1. They Can Occur Spontaneously
Hereditary muscle disease is not always passed down from parent to child. In some cases, a spontaneous defect in a gene will cause the disease to develop in the child.
2. Gene Therapy is Helping Find a Cure
There is no cure for most hereditary muscle diseases. However, scientists are discovering which genes can carry the mutation which leads to the disease. With further research, this may lead to a cure or treatments to reduce symptoms and prolong the life expectancy of those with the disease.
3. Muscular Dystrophy Most Common
Muscular dystrophy is a disease where muscles cells are lacking a certain protein that gives the muscle strength. Over time, the muscle cells are destroyed, which leads to progressive weakness in the shoulders, hips and back. Muscular dystrophy attacks primarily boys.

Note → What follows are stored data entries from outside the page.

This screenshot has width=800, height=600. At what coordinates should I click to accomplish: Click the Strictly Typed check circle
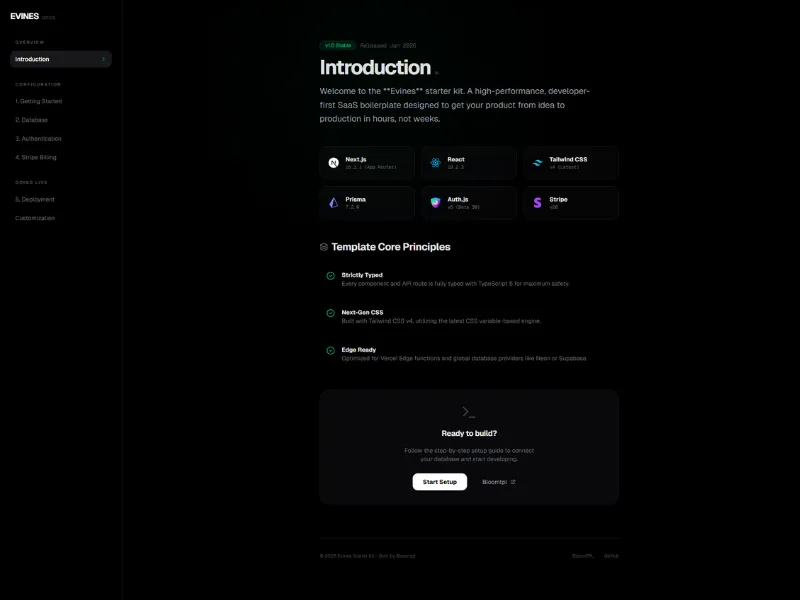(x=331, y=275)
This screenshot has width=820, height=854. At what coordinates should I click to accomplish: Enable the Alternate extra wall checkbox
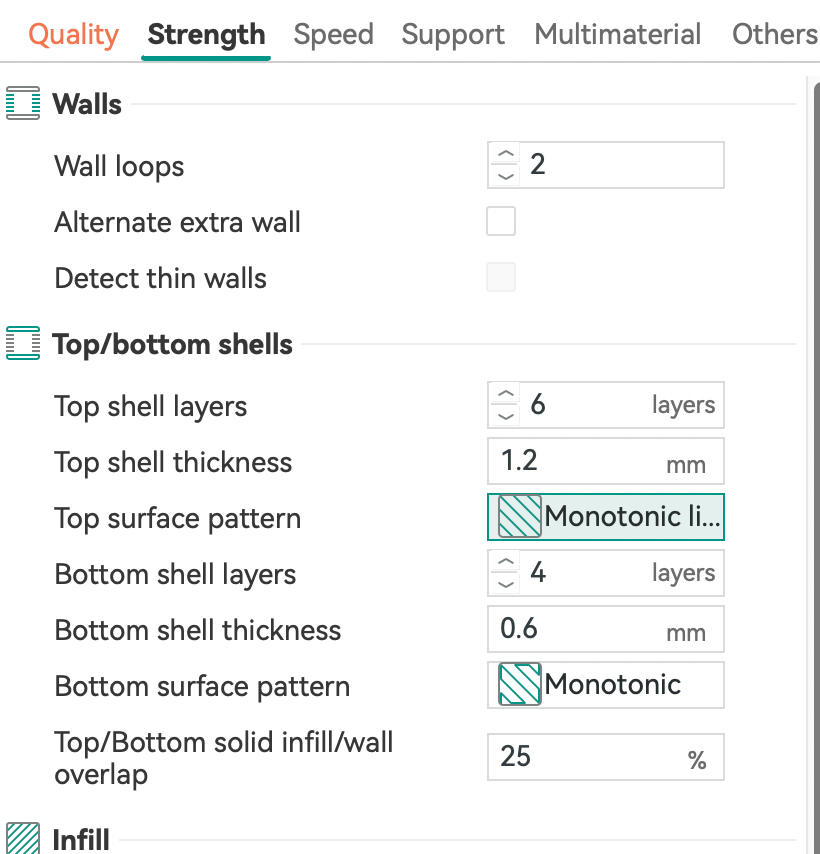pos(501,221)
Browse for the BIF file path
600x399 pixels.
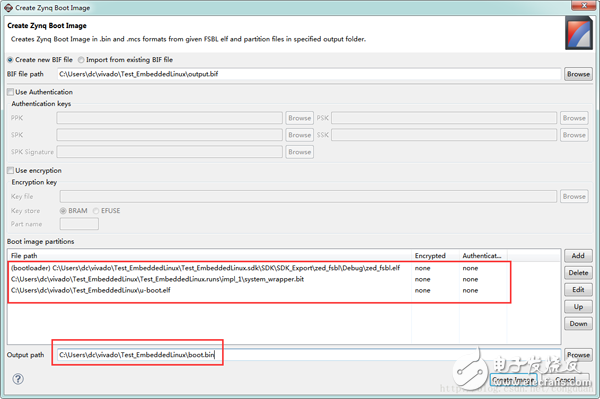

4. Weakness and Wasting Are the Primary Symptoms
The most common symptoms of hereditary muscle diseases are weakening and wasting of muscle tissue. The symptoms may become noticeable at an early age--when a child is having difficulty learning to walk. Other symptoms include decreased tone or lack of control in the muscles.
5. Treatments, Though No Cure
There are no cures for hereditary muscle disease. Physical and occupational therapy is used to help patients maintain range of motion in their joints and help them perform basic daily activities. Assistive devices, such as wheelchairs and walkers, can help patients maintain mobility.